Out of death comes new life. A writer tells about a school teacher assigned to visit children in the hospital. She was called to visit a particular child. The child’s regular teacher told her, "We’re studying nouns and adverbs in this class now. I’d be grateful if you could help him with his homework, so he doesn’t fall behind the others." When the visiting teacher got to the boy’s room she realized she was in the hospital’s burn unit. No one had prepared her to find a young boy badly burned and in great pain. She didn’t want to just turn around and walk out, so she just said, "I’m the hospital teacher, and your teacher sent me to help you with nouns and adverbs." This boy was in so much pain that he barely responded. The young teacher stumbled through his English lesson, ashamed at putting him through such a senseless exercise. The next morning a nurse on the burn unit asked her, "What did you do to that boy?" Before the teacher could finish apologizing, the nurse interrupted her: "You don’t understand. We’ve been very worried about him. But ever since you were here yesterday, his whole attitude has changed. He’s fighting back; he’s responding to treatment. It’s as if he has decided to live." The boy later explained that he had completely given up hope until he saw the teacher. It all changed when he came to a simple realization. With joyful tears, the boy said: "They wouldn’t send a teacher to work on nouns and adverbs with a boy who was dying, would they?"

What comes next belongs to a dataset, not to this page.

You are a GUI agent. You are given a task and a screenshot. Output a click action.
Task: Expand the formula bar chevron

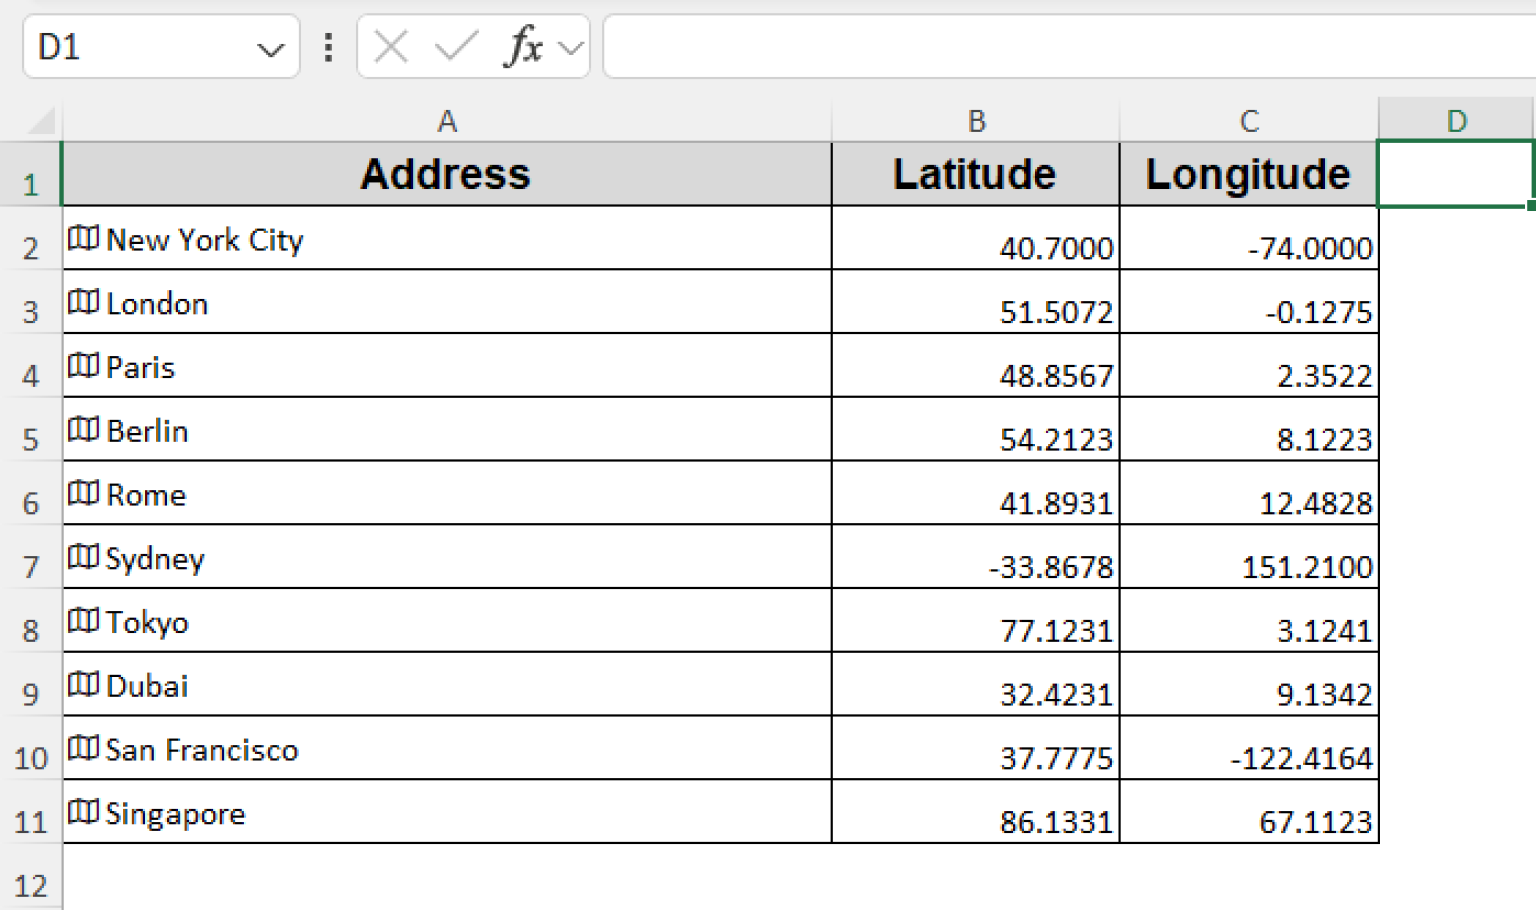[x=568, y=45]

We are not baffled. We too have encountered the risen Christ. Even when all we see around us is pain and disappointment, and brokenness, we know that on the other side of pain there is resurrection. The great Easter truth is not that we are to live newly after death. That is not what we celebrate. We are to be new here and now by the power of the Resurrection. Our lives are transformed by the power of the Resurrection. “Let the whole world see and know,” we pray in the liturgy for Good Friday, “that things that were cast down are being raised up, and things which had grown old are being made new.” By the power of Christ’s Resurrection, it shall be so! The Lord is risen indeed, Alleluia!